À sua volta, a algazarra e os gritos de apoio
intercalados com alguns apupos enchiam os ares e a multidão na rua rodeava-o e apertava-o; mais atrás, vinham uns rapazes com ruidosos bombos…
Rui começou a atrasar-se… a deixar-se ultrapassar por outros… (‘o mais importante são as pessoas…’ a Ermitéria faz hoje anos… que hei-de fazer? Como volto para Lisboa? E deixo o ‘leader’ assim sem mais nem menos…? ‘). De repente, Rui viu o presidente da distrital e com o seu desembaraço tão característico foi ter com ele.
‘- Desculpe, mas tenho de voltar já para Lisboa!
Consegue substituir-me por algum outro rapaz da sua confiança para guiar o
carro do nosso chefe? E pode emprestar-me 20 euros para eu apanhar o comboio? É
muito urgente… dê-me o seu mbway que eu transfiro sem falta depois de amanhã…
desculpe! É mesmo uma emergência…’
O presidente da distrital olhou-o admirado, já tinha ouvido falar nele, leu-lhe no rosto a sua grande preocupação… abriu a carteira e entregou-lhe 40 euros, sem nada perguntar e sem hesitar.
‘Leva, pode fazer-te mais falta do que a mim!’
Rui agradeceu-lhe com um abraço, deu-lhe as chaves do carro e sem mais demoras pôs-se a caminho… com aquele dinheiro entrou numa pastelaria, comprou um bolo de anos com uma vela só (quantos anos faria a Ermitéria? Ela nem sabia… 73, ou 74?) em seguida caminhou rapidamente para a estação e mesmo a tempo apanhou o comboio para Lisboa.

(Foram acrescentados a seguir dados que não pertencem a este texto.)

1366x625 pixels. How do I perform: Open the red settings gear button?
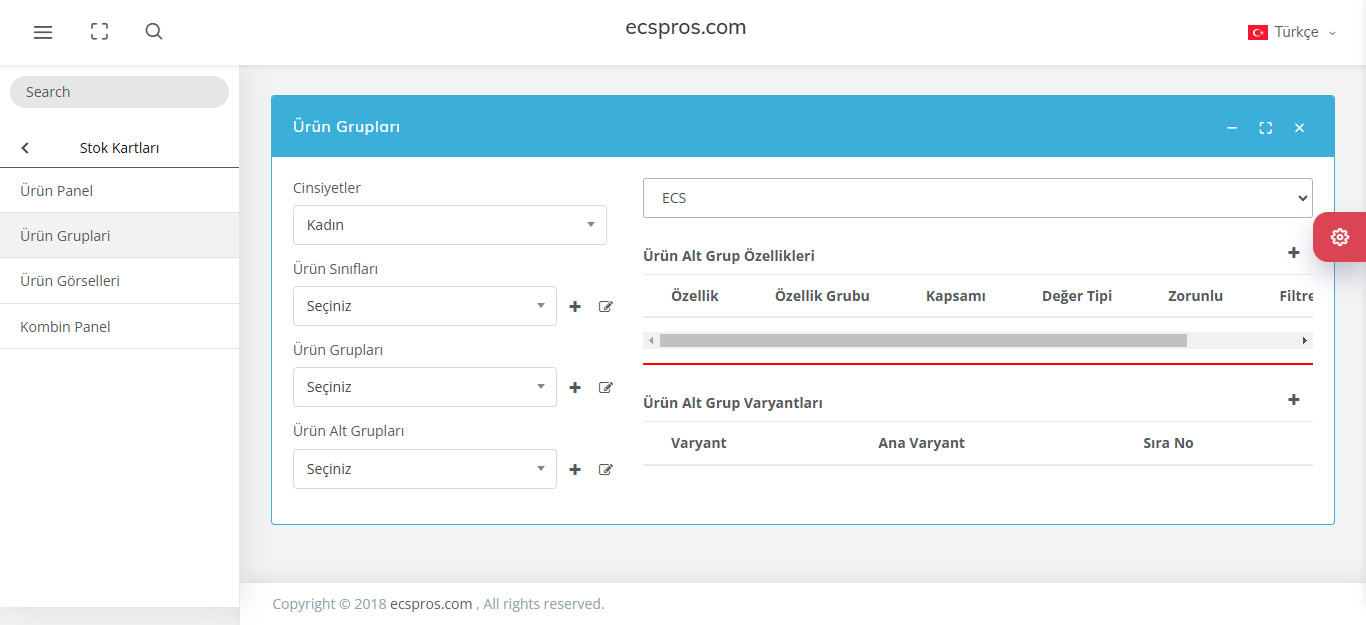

Quando chegou, foi ao multibanco e levantou o pouco dinheiro que ainda tinha, pensando com os seus botões que a Ermitéria talvez gostasse mais que ele lhe levasse um lenço garrido para amarrar à cabeça como ela sempre usava…, mas dar-lhe-ia esse dinheiro para ela gastar a seu gosto… já não havia tempo para presentes…
Às nove da noite,
Rui estava a bater à porta de Ermitéria. Ela espreitou a medo… àquela hora não
era prudente abrir a porta a estranhos… ainda por cima naquele bairro, tão
marcado pela droga… Quando reconheceu Rui e recebeu o bolo e o dinheiro,
Ermitéria riu e chorou de alegria… abraçando-o, beijando-o e obrigando-o a
sentar- se numa cadeira… foi buscar uma garrafa de Porto que lhe tinham
oferecido, dois copos, uma faca para partir o bolo e um prato para cada um… Rui
acendeu a vela, cantou-lhe os parabéns e depois, como dois bons amigos, de mão
dada… comeram uma fatia de bolo! Rui fez-lhe um brinde e Ermitéria com
dificuldade articulou a única palavra que conseguia dizer às vezes…’
obrigada’!!!
Noite escura, Rui
esperava o autocarro na paragem para regressar a casa. Sentia-se feliz.
Sabia que no dia seguinte teria de fazer algum jejum… pois não tinha nem uma
moeda no bolso… teria de aguardar a transferência do pai…
Perdera o comício, desaparecera sem dar uma justificação ao chefe, mas no seu íntimo ecoavam bem alto as palavras do avô:’ o mais importante são as pessoas… não te esqueças!’